Mucke studied physics at the Vienna University of Technology but under the influence of his teacher and mentor Oswald Thomas he soon took up the challenge of adult education in astronomy. In 1964 he was made head of the new Vienna city planetarium and made it an internationally reputed institution during his directorship. From 1971 onward Mucke was also the scientific director of the Urania educational observatory.

On occasion of his retirement from both positions in 2000, the asteroid 7074 Muckea was named in honor of Hermann Mucke. In the preceding months the solar eclipse of August 11, 1999 had further heightened his popularity, the media referring to him as Mister Sonne ("Mr.

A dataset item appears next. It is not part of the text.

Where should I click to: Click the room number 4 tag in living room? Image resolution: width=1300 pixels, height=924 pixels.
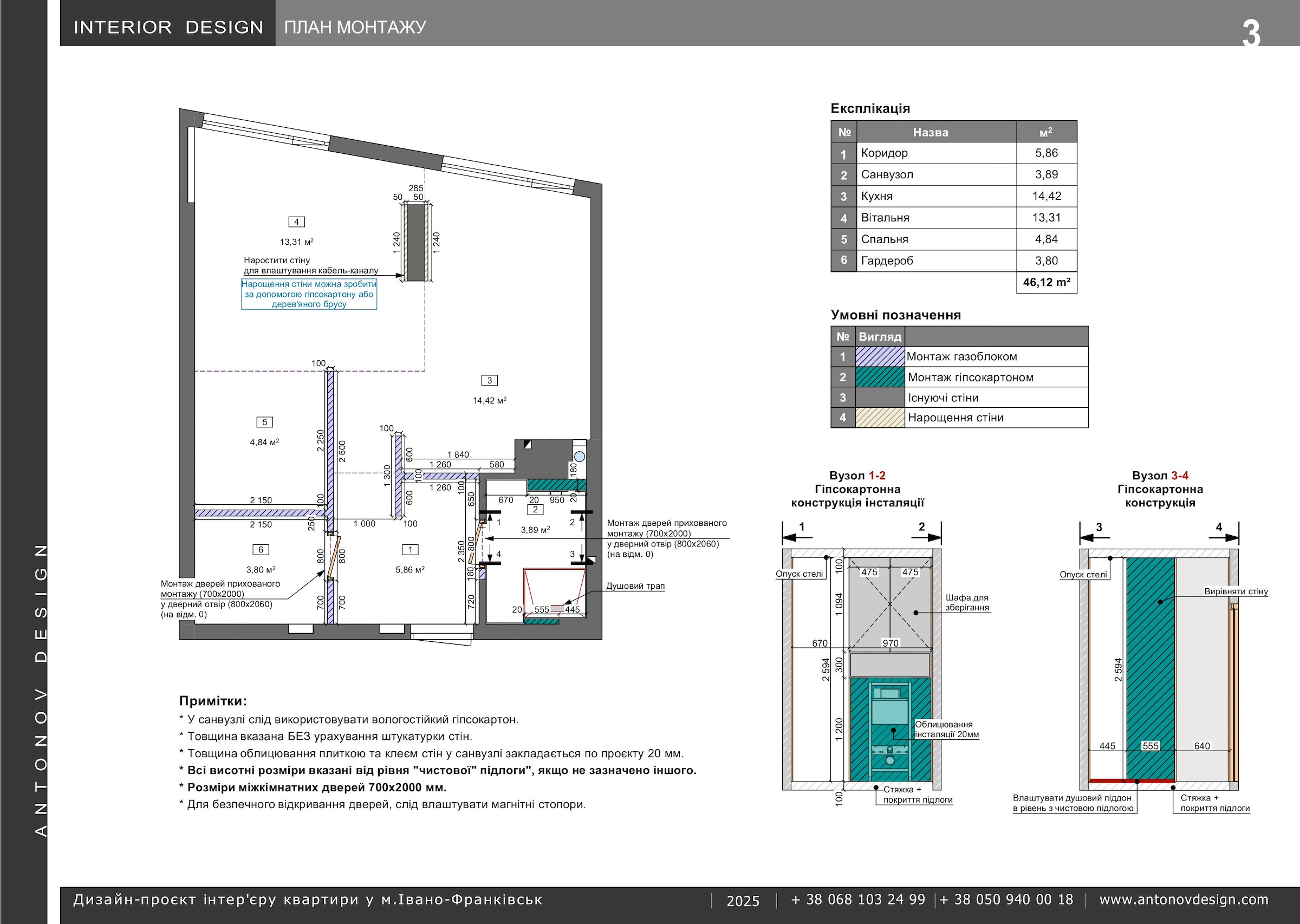point(296,222)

Sun").

Mucke's most significant scientific achievements were in celestial mechanics and in historical astronomy. He collaborated with Jean Meeus to compile a catalog of solar eclipses, and later another catalog of lunar eclipses. For a considerable time he was particularly concerned with comets, and published a catalog of comet orbital elements.

Although technically in retirement, Mucke continued to embark on new projects. Taking up a concept of his teacher Thomas, he designed and established a public celestial observation post with various multimedia enhancements (the Sternengarten) close to the Wotruba Church at the Georgenberg, a hilltop in Liesing on the Southwestern outskirts of Vienna. He continued to manage the Astronomical Bureau and to edit the Sternenbote, a monthly scientific periodical for German-speaking amateur astronomers which Mucke had founded in 1957.